### Source data ###

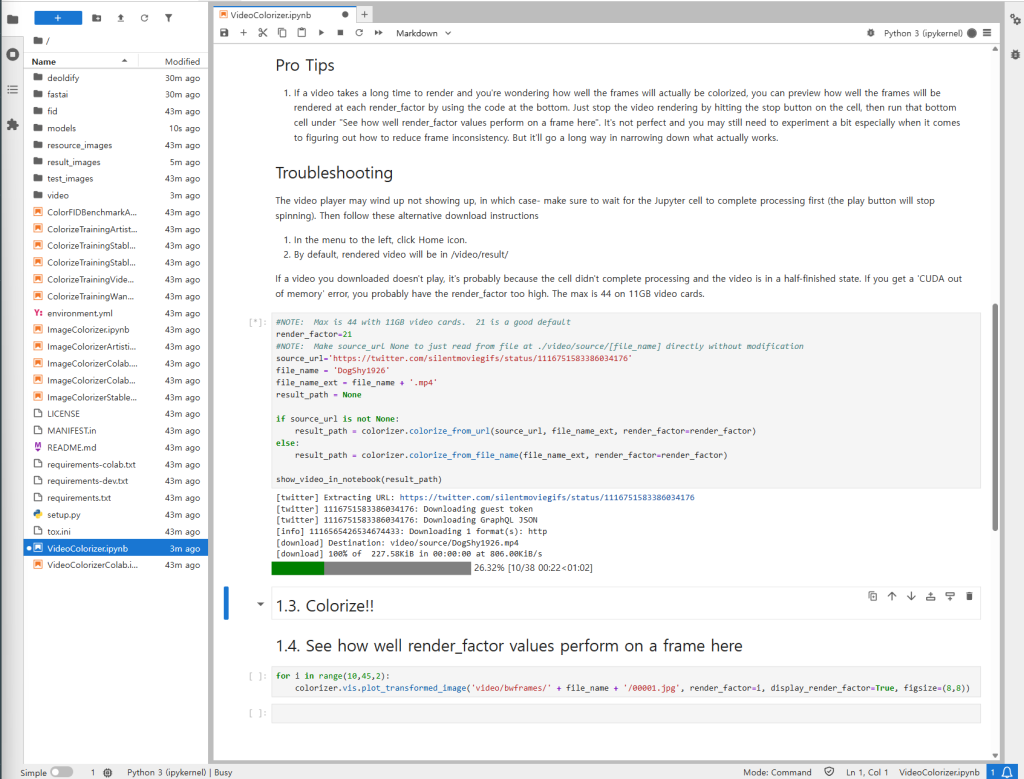Delete the cell using the trash icon
The width and height of the screenshot is (1024, 779).
[x=969, y=596]
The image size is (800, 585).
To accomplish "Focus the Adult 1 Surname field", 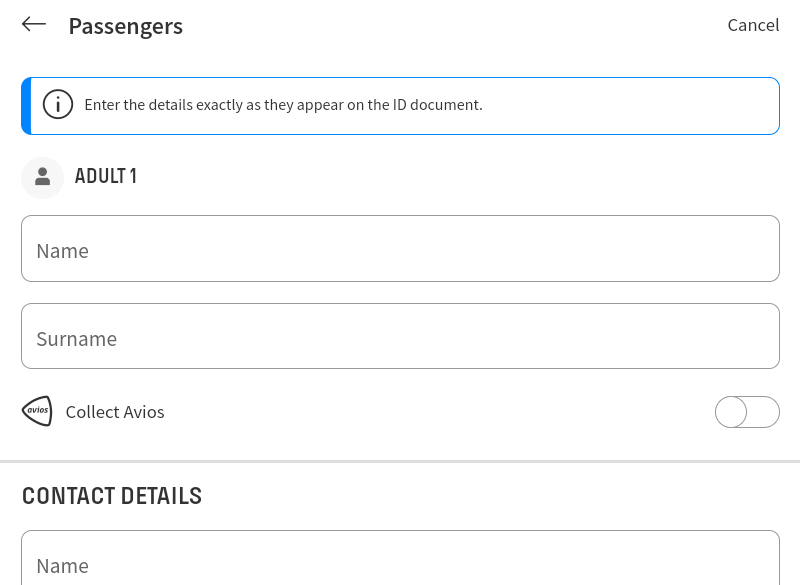I will tap(401, 336).
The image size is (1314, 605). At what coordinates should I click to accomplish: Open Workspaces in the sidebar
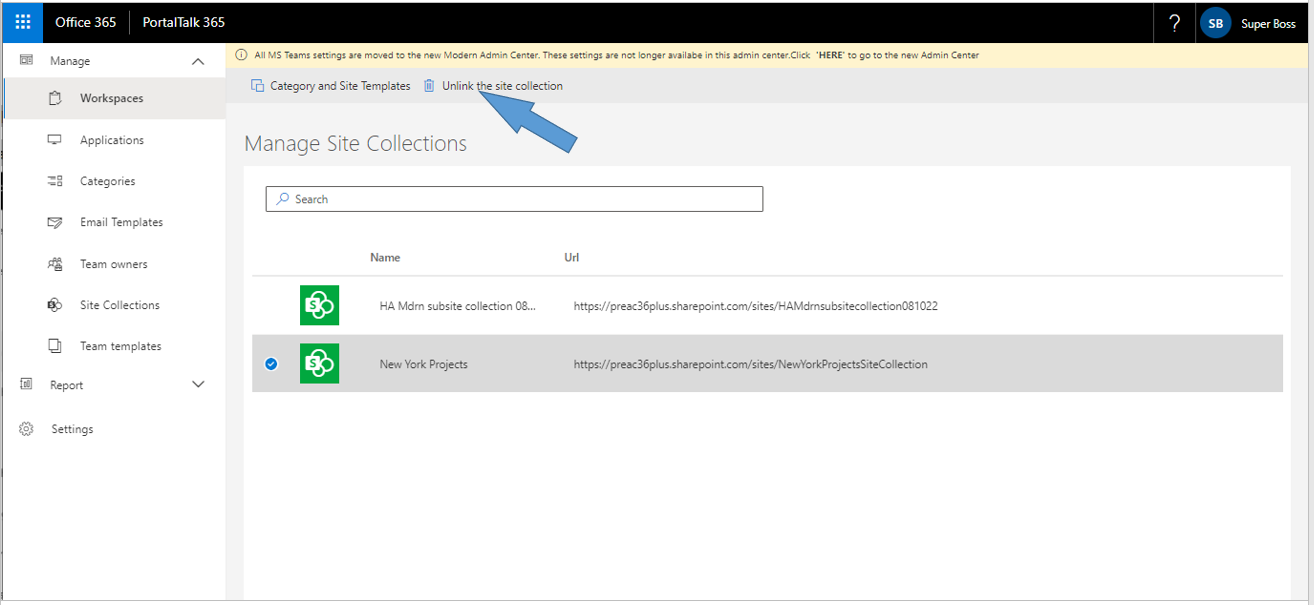click(111, 98)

###

* What you need to do *
Copy out only the lines from the one containing "The image size is (1314, 605)." to the end of the entries, unchanged. Drop the pictures.

* Task solution *
The image size is (1314, 605). At what coordinates should I click to accomplish: Open Workspaces in the sidebar
click(111, 98)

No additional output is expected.